On September 16, 2020, Wolf, Fetterman, and a representative from NORML held a press conference to further call for the legislature to act. Wolf stated: "New Jersey citizens are going to vote [on a cannabis legalization referendum], and if they vote to legalize it, we will have given up the opportunity to gain the revenue that will definitely go across the border to New Jersey." Fetterman added that "40 percent of our population will live within a 30-minute drive or less of legal marijuana", and that Pennsylvania should reap the economic benefits of these consumers, "not New Jersey".

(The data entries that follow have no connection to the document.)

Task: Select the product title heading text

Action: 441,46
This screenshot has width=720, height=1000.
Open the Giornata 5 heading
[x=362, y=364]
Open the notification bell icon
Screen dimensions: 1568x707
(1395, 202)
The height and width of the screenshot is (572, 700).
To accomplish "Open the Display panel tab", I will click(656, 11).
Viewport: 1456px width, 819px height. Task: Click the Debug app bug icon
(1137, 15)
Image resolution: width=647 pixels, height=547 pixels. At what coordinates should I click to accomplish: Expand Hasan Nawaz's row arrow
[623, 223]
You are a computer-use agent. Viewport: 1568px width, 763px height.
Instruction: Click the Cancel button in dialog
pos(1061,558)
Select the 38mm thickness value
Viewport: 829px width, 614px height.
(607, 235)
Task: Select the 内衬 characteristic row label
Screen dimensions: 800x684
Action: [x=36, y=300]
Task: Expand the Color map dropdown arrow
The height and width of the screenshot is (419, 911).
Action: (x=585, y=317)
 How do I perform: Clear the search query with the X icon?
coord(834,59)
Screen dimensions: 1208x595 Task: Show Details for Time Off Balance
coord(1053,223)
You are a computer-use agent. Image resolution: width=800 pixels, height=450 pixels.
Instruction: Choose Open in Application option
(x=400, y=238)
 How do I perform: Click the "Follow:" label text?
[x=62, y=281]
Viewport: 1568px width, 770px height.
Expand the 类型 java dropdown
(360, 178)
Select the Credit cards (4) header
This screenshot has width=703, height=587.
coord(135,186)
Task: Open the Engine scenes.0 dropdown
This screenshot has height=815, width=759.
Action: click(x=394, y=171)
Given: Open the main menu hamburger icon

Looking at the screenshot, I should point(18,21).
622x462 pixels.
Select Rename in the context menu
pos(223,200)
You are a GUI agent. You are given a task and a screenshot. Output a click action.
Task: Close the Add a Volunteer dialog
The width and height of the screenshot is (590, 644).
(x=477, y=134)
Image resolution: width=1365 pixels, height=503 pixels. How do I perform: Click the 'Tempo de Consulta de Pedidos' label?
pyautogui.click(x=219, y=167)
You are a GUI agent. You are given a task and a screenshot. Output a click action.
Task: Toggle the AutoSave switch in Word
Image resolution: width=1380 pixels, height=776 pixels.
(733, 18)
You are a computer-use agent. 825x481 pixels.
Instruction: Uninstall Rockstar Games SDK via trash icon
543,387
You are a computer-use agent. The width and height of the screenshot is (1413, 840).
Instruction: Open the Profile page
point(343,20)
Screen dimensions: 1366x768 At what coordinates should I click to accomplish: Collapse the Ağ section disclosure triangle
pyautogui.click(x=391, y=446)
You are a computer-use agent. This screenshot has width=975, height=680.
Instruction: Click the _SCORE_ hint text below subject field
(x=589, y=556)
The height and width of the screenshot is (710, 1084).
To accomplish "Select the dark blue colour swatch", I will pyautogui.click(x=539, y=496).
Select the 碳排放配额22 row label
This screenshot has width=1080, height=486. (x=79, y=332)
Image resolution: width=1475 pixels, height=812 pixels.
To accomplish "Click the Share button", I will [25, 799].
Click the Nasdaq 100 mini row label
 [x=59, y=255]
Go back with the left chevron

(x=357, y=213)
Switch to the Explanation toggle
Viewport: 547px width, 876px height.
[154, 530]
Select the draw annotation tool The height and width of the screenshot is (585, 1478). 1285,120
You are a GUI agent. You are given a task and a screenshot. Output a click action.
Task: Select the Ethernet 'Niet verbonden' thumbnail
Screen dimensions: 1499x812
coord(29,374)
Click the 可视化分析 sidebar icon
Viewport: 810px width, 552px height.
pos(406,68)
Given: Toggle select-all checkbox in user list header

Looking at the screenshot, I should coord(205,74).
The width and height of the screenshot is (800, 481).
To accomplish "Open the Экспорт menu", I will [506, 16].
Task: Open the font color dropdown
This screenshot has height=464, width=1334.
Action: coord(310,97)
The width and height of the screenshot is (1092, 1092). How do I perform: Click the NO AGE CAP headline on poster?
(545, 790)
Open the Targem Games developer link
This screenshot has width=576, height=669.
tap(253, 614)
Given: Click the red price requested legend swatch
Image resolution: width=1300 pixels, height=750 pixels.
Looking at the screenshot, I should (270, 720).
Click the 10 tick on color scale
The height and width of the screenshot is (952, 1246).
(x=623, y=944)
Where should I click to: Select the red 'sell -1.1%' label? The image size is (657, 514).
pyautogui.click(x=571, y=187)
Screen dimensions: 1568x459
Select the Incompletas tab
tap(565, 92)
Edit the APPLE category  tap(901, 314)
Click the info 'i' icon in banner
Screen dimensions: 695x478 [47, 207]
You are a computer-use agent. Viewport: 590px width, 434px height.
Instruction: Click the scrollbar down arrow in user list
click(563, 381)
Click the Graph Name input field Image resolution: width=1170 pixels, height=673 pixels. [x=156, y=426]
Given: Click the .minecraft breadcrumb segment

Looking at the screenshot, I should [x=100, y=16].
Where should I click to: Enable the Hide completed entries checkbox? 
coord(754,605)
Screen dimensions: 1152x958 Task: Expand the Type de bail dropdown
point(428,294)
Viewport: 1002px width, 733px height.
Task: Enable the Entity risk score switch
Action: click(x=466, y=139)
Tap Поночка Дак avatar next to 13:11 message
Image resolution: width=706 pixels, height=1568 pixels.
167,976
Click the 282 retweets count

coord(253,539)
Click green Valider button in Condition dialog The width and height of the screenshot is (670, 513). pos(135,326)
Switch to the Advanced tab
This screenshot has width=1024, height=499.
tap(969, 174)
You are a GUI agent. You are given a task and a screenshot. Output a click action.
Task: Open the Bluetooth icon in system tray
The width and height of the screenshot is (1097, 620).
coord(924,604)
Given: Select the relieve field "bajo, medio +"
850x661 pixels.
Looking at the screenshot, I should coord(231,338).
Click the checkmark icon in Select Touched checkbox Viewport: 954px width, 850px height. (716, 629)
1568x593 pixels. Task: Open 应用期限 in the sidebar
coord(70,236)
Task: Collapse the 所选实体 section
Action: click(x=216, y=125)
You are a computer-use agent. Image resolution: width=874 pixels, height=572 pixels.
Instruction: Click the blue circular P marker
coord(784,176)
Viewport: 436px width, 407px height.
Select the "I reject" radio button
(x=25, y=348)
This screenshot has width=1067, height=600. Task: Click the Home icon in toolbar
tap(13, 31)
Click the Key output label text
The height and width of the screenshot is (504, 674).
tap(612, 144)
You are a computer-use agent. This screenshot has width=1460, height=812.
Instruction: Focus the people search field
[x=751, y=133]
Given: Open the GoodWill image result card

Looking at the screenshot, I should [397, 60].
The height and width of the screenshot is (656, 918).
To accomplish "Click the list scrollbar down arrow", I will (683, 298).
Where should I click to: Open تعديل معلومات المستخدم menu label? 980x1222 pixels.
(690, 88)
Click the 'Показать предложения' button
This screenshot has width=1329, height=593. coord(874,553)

On October 13, 2020, Wolf held a press conference in Monroe County to make a third call for legalization in the state. He was joined at the press conference by a local hemp farmer and State Representative Maureen Madden.

==Municipal reforms==
Jurisdictions in the below table have revised their municipal ordinances to lessen penalties for cannabis offenses. Police still retain the ability to charge individuals under state law, however. In Allentown and part of Bethlehem, police officials have said they will enforce state law only per the directive of Lehigh County District Attorney Jim Martin.

| Municipality | Date | Policy reform |
|---|---|---|
| Philadelphia | September 2014 | City council voted 13–3 to decriminalize up to 30 grams, punishable by a $25 fine. |
| Pittsburgh | December 2015 | City council voted 7–2 to decriminalize up to 30 grams, punishable by a $25 fine. |
| Harrisburg | July 2016 | City council voted unanimously to decriminalize small amounts, punishable by a $75 fine. |
| State College | August 2016 | City council voted 5–2 to decriminalize up to 30 grams, punishable by a $250 fine. |
| York | July 2017 | City council voted 4–1 to decriminalize up to 30 grams, punishable by a $100 fine. |
| Erie | January 2018 | City council voted unanimously to decriminalize up to 30 grams, punishable by a $25 fine. |
| Allentown | May 2018 | City council voted 4–3 to decriminalize up to 30 grams, punishable by a $25 fine for a first offense. |
| Bethlehem | June 2018 | City council voted unanimously to decriminalize up to 30 grams, punishable by a $25 fine for a first offense. |
| Lancaster | September 2018 | City council voted 6–1 to decriminalize small amounts, punishable by a $25 fine for a first offense. |
| Steelton | March 2019 | Borough council voted unanimously to decriminalize up to 30 grams for a first offense, punishable by a $25–$100 fine. |
| Delaware County | November 2020 | County council voted unanimously to decriminalize up to 30 grams, punishable by a $50 fine. |
| Carlisle | December 2020 | Borough council voted to decriminalize up to 30 grams, punishable by a $25 fine. |
| Doylestown | April 2021 | Borough council voted 8–1 to decriminalize up to 30 grams, punishable by a $25 fine. |

On January 20, 2015, Constable Ed Quiggle, Jr. of Sunbury signed the Compassionate Medical Cannabis Reform Resolution, making it official policy for the Office of Constable for the 9th Ward of the City to not enforce or cooperate in the enforcement of any acts which prohibit, penalize, or criminalize the possession, cultivation, or use of medical cannabis, hemp, cannabinoids, and other illegal or experimental drugs, becoming the first law enforcement agency in Pennsylvania, and perhaps the first in the United States, to enact such a policy.

==Public opinion==
A poll by CBS News in 2022 indicated that 66% of registered voters in Pennsylvania support legalizing recreational cannabis.

A January 2025 poll by Change Research, which was commissioned by the advocacy group ResponsiblePA, found that 68% of the state's registered voters supported for the sale of adult-use cannabis.